Every Metroid game that I have played has always felt drastically underwhelming to me compared to other titles in its own genre. If we’re comparing the two titans that essentially created the “Metroidvania” genre with Castlevania: Symphony of the Night and Super Metroid, then I easily fall on the side of SOTN being vastly superior — and I don’t think it’s really close at all. I think what’s always stood out to me most about Metroid is the aesthetic of the worlds that it offers. This hybrid of ancient and futuristic looking designs all throughout the many locations seen in the Metroid series is great. Combined with each game’s soundtrack, which I have increasingly been turned on to more and more over the last six months, and I really enjoy the overall vibe of each game.
The act of playing Metroid games though I think is where I get lost. All in all, I just don’t think they’re great Metroidvania games–ironic, I know–because the rewards they give the player for exploring the world never feel worthwhile. When I first played through Super Metroid a few years back, this was my biggest issue with the title. Every upgrade in the game felt so underwhelming. More missile capacity and health? That’s cool I guess.
Outside of the main path suit upgrades that you need in order to beat Super Metroid, the ones tucked away in the game’s nooks and crannies felt so bland and meaningless, especially after a certain point — I don’t really need 200+ missiles, but okay. A Metroidvania game needs to provoke players to want to explore, in my opinion, and this is something that a Metroid game has never once instilled in me.
If I’m being honest, the one thing I love above else that Metroid has given us is Ridley in Super Smash Bros. Ultimate — and not just because of the memes. Somehow, when Smash Ultimate ended up releasing a became a Ridley main of all things. I love that dragon boy as if he was my own son and I have thoroughly enjoyed launching my friends off of the stage with his side-B over the past month or so since release. Ridley is great. Metroid as a whole is fine.
This article is less of me expressing happiness at the expense of others about today’s announcement that Metroid Prime 4 has now been delayed indefinitely by Nintendo, and more just me asking out loud what it is that I’m not getting here. Why is Metroid so beloved? And why should I be left feeling crestfallen after the delay of Metroid Prime 4? I acknowledge that today’s move for Nintendo is certainly frustrating, but it’s not one that personally hurts me. I kind of wish it did, though.
I want Metroid Prime 4 to turn out incredibly well. Despite having a somewhat negative attitude towards the franchise in this piece, I’ll likely be there day one playing the new Prime with all of you. I want Metroid Prime 4 to be my “aha!” moment where this series finally clicks with me on another level. In fact, I’m hoping that in the interim, Nintendo now brings the Metroid Prime Trilogy to Switch so that I can give those games another go.
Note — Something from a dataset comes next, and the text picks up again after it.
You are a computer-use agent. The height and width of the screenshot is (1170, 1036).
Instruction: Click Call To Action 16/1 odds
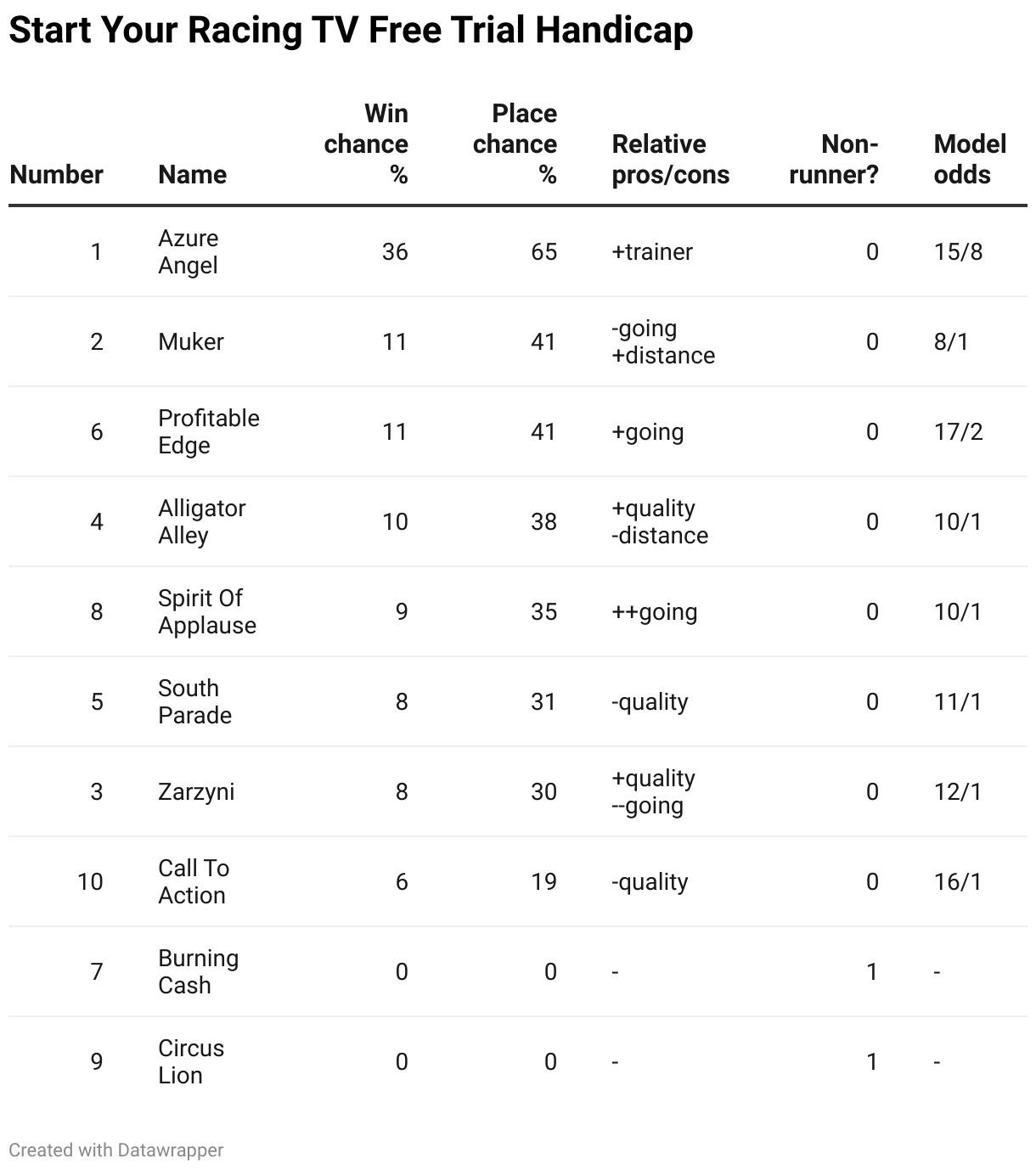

Despite being one of Nintendo’s and all of gaming’s most iconic franchises, Metroid has never once resonated with me to the point where I’d put it alongside other all-time greats. The Metroid franchise is one that I have respect and reverence for purely because of its name, but that’s about it. It’ll likely be quite a long time until Metroid Prime 4 is playable on my Switch at this point, and that’s fine with me. I’m more than content with playing other (better) games in the interim.